Defending her article on Opus Dei in yesterday’s Crikey, Kate Mannix referred to Dr Samuel Gregg of the Acton Institute in Michigan as an inspiration for some of Cardinal Pell’s thinking.

I got to know Sam Gregg during a brief period in 1998 when we were both employed by the Centre for Independent Studies
in Sydney. I was editorial manager, he was running a program called
“Religion and the Free Society.” We actually got on well, both being
interested in the same sorts of ideas. He certainly never made me feel
uncomfortable, but I was concerned that a liberal organisation like the
CIS would employ him.

Sam is a serious intellectual, intelligent and happy to debate his
views, but he is not a liberal. I’m sure he is sincere when he says he
believes in a free society, but in the natural-law Catholic tradition
words do not always mean what they seem to, and “freedom” ultimately
comes down to being free to do what the pope tells you. Sam would never
engage in religious persecution himself, but his ideas lead
inescapably, in my view, to the conclusion that persecution is
justified.

Like the Acton Institute, “Religion and the Free Society” was largely
concerned with promoting capitalism among religiously-minded people.

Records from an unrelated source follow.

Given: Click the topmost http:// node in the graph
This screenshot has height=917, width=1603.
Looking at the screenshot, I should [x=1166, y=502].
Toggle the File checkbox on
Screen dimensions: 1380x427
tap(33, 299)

I
don’t have any problem with that; I think capitalism is a good thing
too. But using religious arguments to justify it is deeply dangerous,
because they undermine its fundamentally secular and liberal
foundations.

The Catholic church has a long and proud intellectual tradition. The
Jesuits, who in some ways were an earlier version of Opus Dei, produced
many outstanding scholars who enriched civilisation. But, not to put
too fine a point on it, they also drenched Europe and the Americas in
blood.

I would be happier if I thought the two things could be neatly
separated, but I fear that an intellectual return to the thirteenth
century would have unpleasant practical consequences.